***** RECORDS SHOWN
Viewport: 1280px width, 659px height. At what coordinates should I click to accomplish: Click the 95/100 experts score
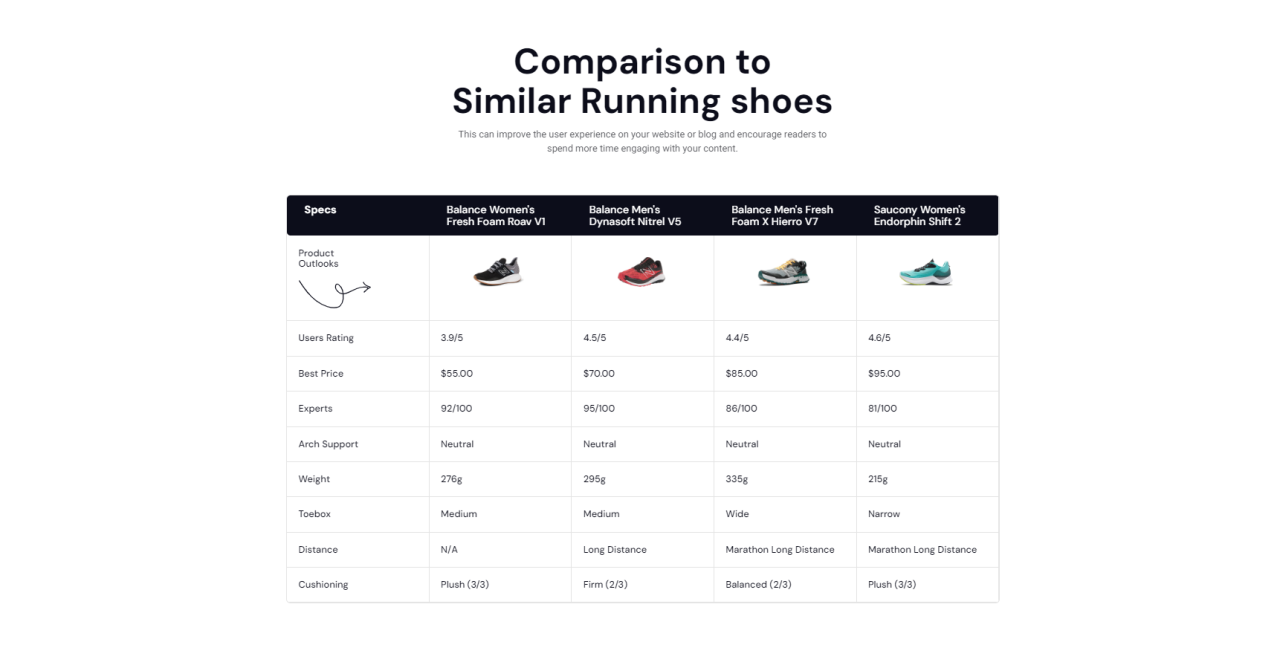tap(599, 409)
**********
***** RECORDS SHOWN
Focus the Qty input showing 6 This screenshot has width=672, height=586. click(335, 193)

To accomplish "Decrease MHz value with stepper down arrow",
**********
***** RECORDS SHOWN
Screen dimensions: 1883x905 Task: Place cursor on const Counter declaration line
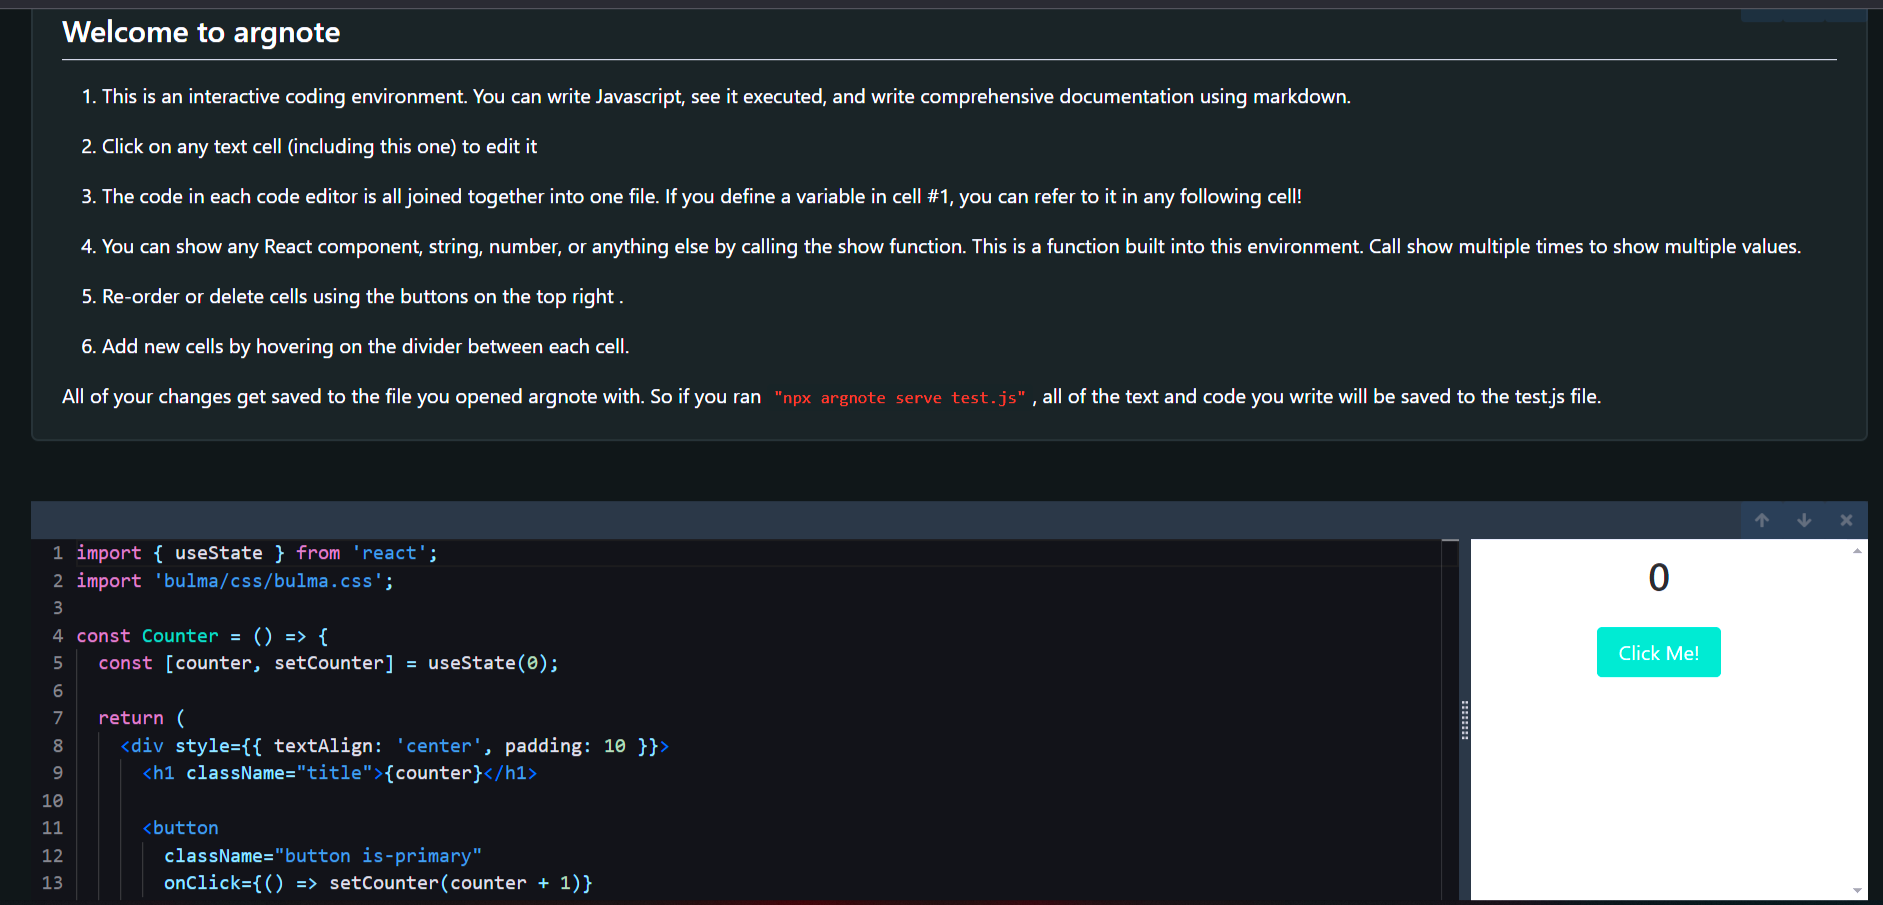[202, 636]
**********
> _WORK REQUEST_
From the data above, output only the lines between the line containing "Focus the Qty" and the line containing "MHz value with", inclusive, exactly as written.

> _REPLY TO THE TASK_
Focus the Qty input showing 6 This screenshot has width=672, height=586. click(335, 193)

To accomplish "Decrease MHz value with stepper down arrow",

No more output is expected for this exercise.